Health and Human Services Secretary Alex Azar announced the Trump administration will reverse a decades-long policy and create a way for Americans to import prescription drugs from Canada.
Azar says that by moving forward on reimportation, the administration is putting Americans patients first. But IPI experts agree that the practice has been illegal chiefly because it puts Americans in harm’s way. Importantly, drug manufacturers cannot guarantee the safety of prescription drugs reimported to the United States.
“It is virtually impossible for brand name manufacturers to monitor their products after they leave the U.S.,” wrote IPI resident scholar Dr. Merrill Matthews in the Legislators Guide to Prescription Drug Importation. “It can even be difficult trying to monitor the drugs in this country once they go into the secondary market, where they may pass through a number of middlemen before finally landing up in a pharmacy.”
The U.S. often restricts the trade of dangerous products that can harm humans, animals and the environment, Matthews explains. “Prescription drugs are not like many other consumer products: they are inherently dangerous. That is why it requires a prescription to purchase them.”

Given information:
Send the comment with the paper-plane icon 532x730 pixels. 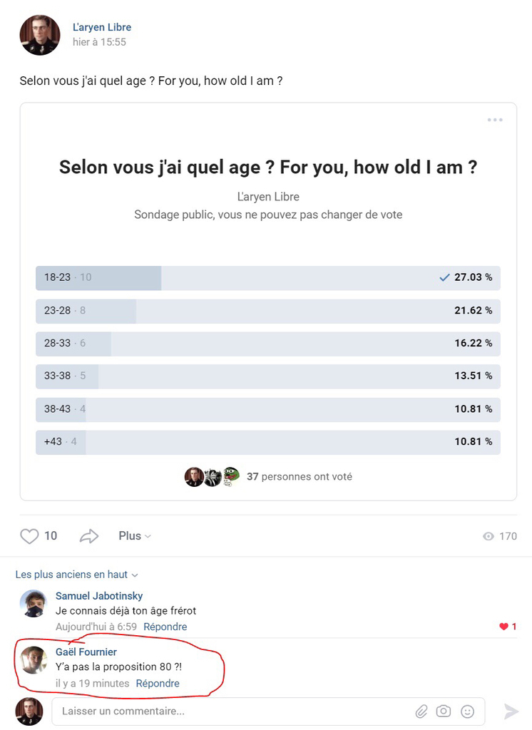point(511,711)
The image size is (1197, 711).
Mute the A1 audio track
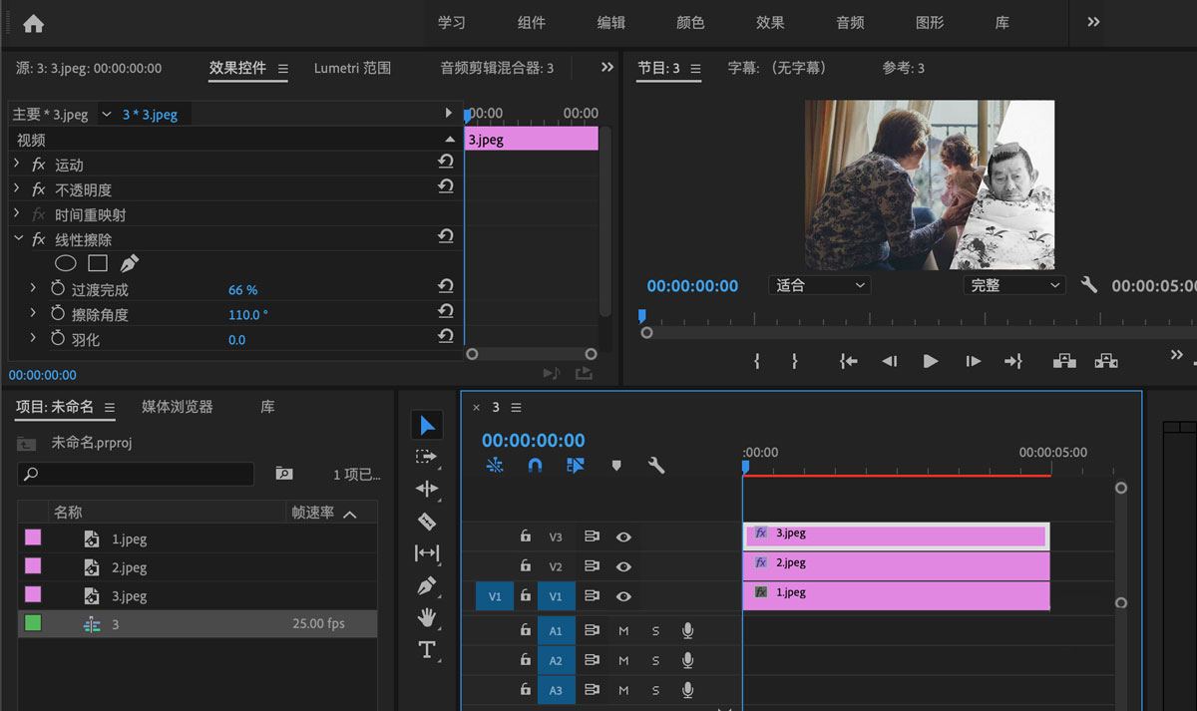[623, 629]
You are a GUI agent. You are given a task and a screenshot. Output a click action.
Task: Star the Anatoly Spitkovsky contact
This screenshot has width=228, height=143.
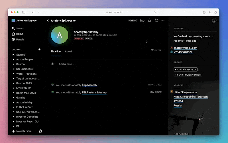149,21
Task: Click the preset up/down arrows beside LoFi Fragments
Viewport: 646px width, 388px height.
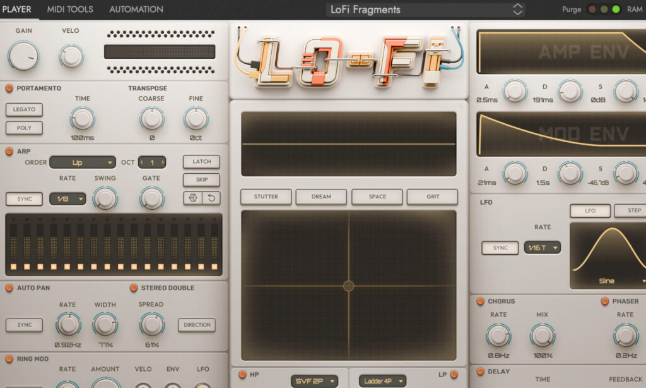Action: coord(517,9)
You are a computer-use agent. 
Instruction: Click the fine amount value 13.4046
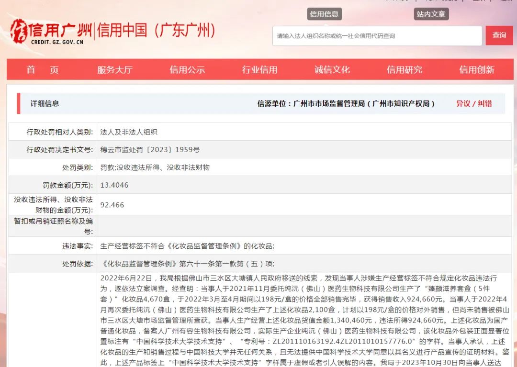tap(114, 185)
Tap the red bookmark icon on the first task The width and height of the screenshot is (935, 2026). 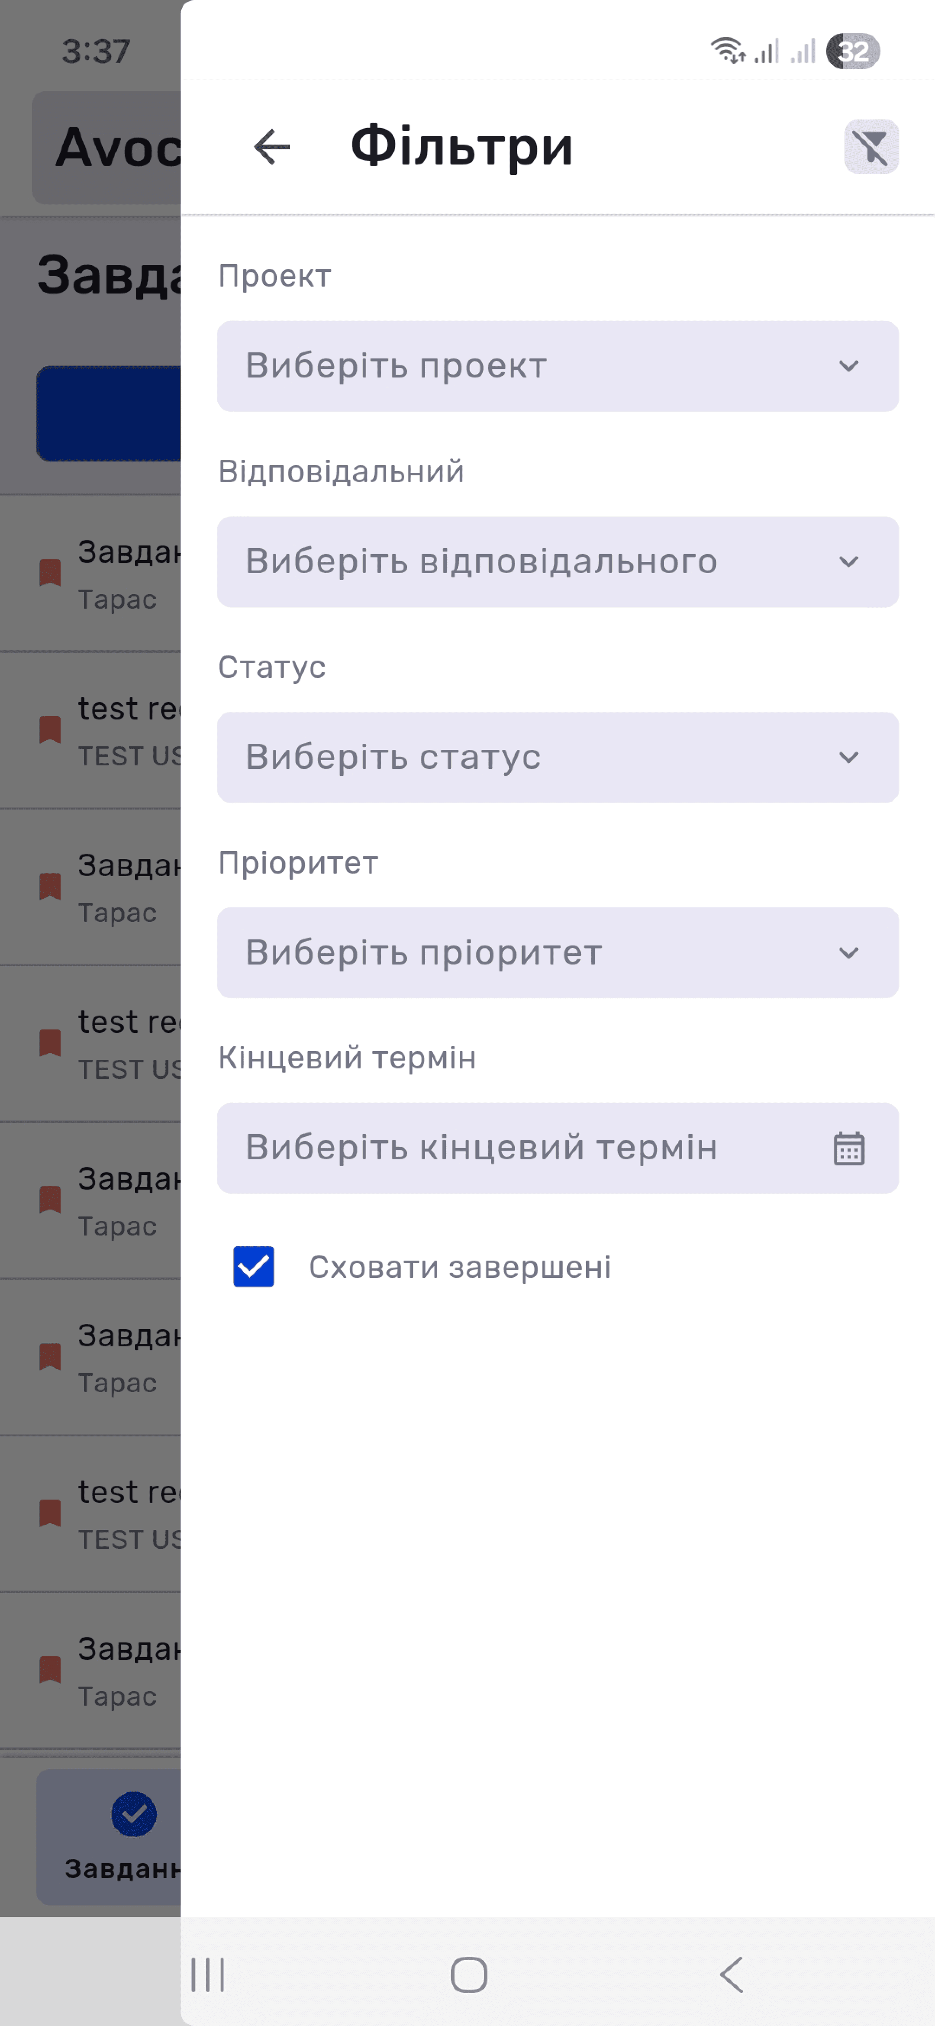[50, 573]
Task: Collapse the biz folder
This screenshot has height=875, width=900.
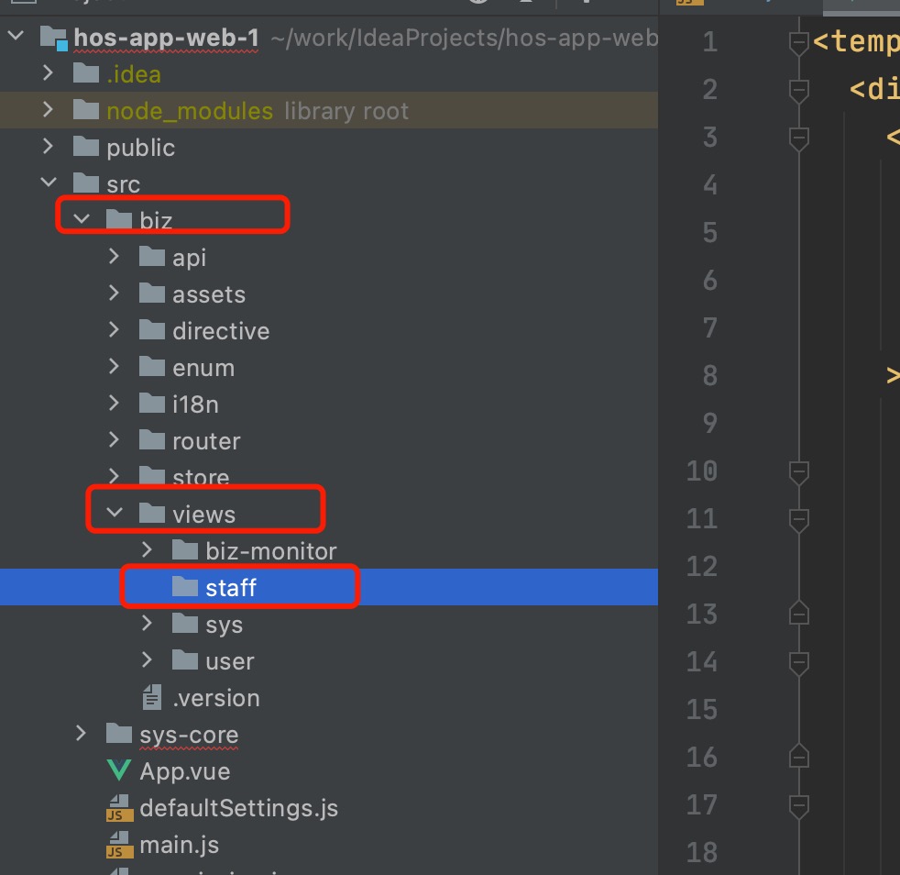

What you have to do: Copy the passage of the drug importation text word for word, beginning at the words "Health and Human" and stopping after "the United States.".

Task solution:
Health and Human Services Secretary Alex Azar announced the Trump administration will reverse a decades-long policy and create a way for Americans to import prescription drugs from Canada.
Azar says that by moving forward on reimportation, the administration is putting Americans patients first. But IPI experts agree that the practice has been illegal chiefly because it puts Americans in harm’s way. Importantly, drug manufacturers cannot guarantee the safety of prescription drugs reimported to the United States.